Unknown unknowns: issues that may go unnoticed, such as incorrect syncing of product analytics event data to the data warehouse, resulting in inaccurate assumptions about user behavior.
“We are spending $50,000 per day on Facebook marketing and one of our upstream pipelines was not syncing for 3 days causing us to waste half of our budget. We had no idea this was happening until they notified us” — 250 people eCommerce company
To proactively identify and address data issues impacting CLTV calculations, consider monitoring across the following areas:
Logical tests: Apply assumptions to different columns and tables using a tool like dbt. For example, ensure that user_id columns are unique and order_id columns never contain empty values. Implement additional logical checks, such as validating that phone number fields only contain integers or that the average order size is not above a reasonable limit.
Volume: Monitor data volumes for anomalies. A sudden increase in new rows in the order table, for instance, could indicate duplicates from an incorrect data transformation or reflect the success of a new product.
Freshness: Be aware of the latest refresh times for all data tables, as data pipeline failures may go unnoticed in more granular areas. For instance, an integration issue pausing the collection of company-size data from Clearbit could persist without immediate detection.
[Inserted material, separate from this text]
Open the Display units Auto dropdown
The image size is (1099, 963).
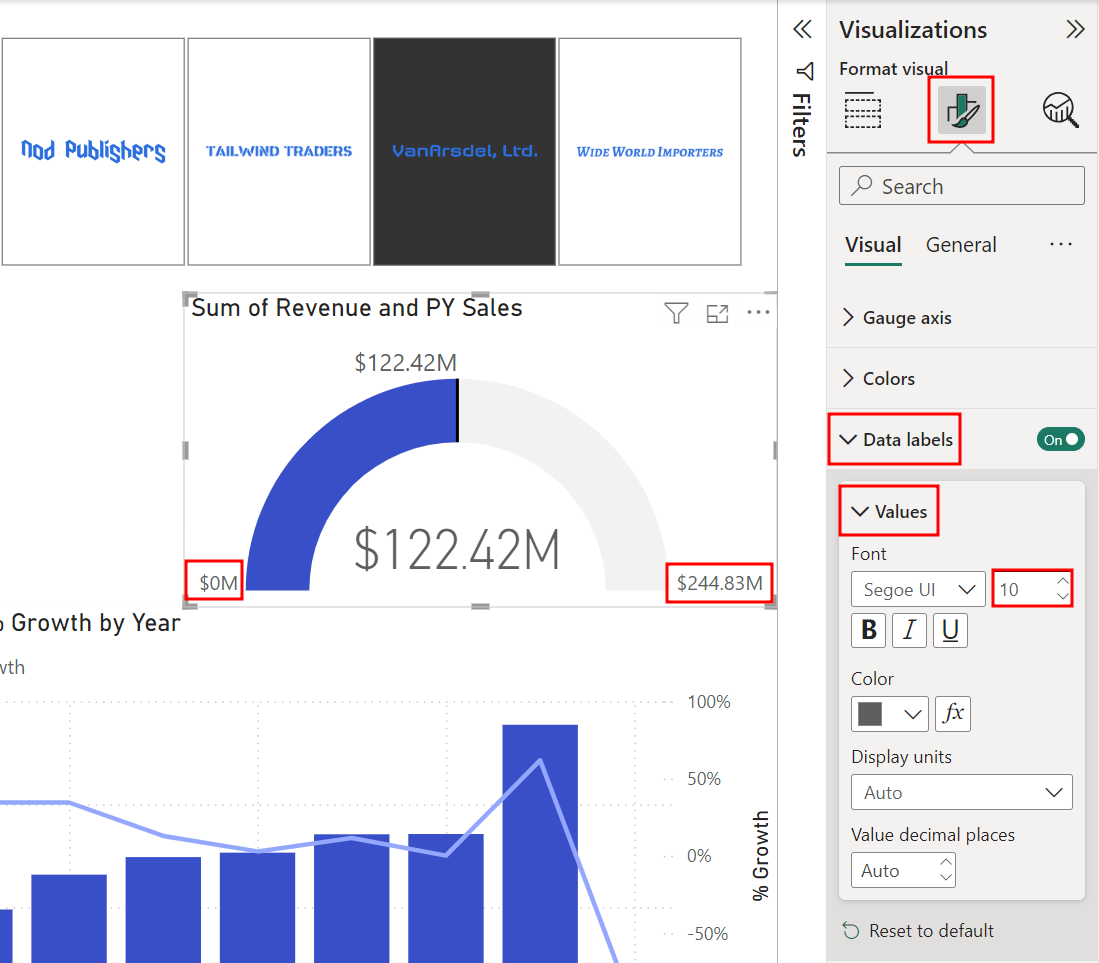point(961,792)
Segments: Identify issues within specific segments, such as mislabeling certain product categories, which can be challenging to detect without proper checks in place.
Once you have a comprehensive overview of your data and monitoring systems in place, it is key to define responsibilities for different aspects of monitoring. In the examples mentioned earlier, data ownership spans product usage, demographics, billing, and orders. Assigning owners for relevant sources and tables ensures prompt issue triaging and resolution.
“We had an important test alert go off for weeks without it being addressed as the person who was receiving the alert had left the company” — UK Fintech Unicorn
Additionally, prioritize the most critical components of your data product and establish Service Level Agreements (SLAs). Regularly assess uptime and performance to address any areas requiring attention in a systematic manner.
Leading companies use data from many sources to accurately predict the customer lifetime value (CLTV) of each customer. This allows them to optimize their ad bids and target the most profitable customers. However, the success of your ad spend ultimately depends on the accuracy of your CLTV calculations, making undiscovered data issues a significant risk.
To ensure high-quality data for value-based ad bidding, we recommend focusing on two key areas:
- 360 Overview: Without a comprehensive overview, you run the risk of assuming data accuracy in your bidding systems, only to later discover critical issues. These issues could include stale data in platforms like Amplitude or integration problems with Clearbit.
- Monitoring: Proactively identifying and addressing data issues that impact CLTV calculations is crucial. Implement monitoring processes that encompass logical tests, data freshness, volume tracking, and segment analysis.
By prioritizing a comprehensive overview and proactive monitoring, companies can mitigate the risks associated with faulty CLTV calculations and improve the effectiveness of their value-based ad bidding strategies.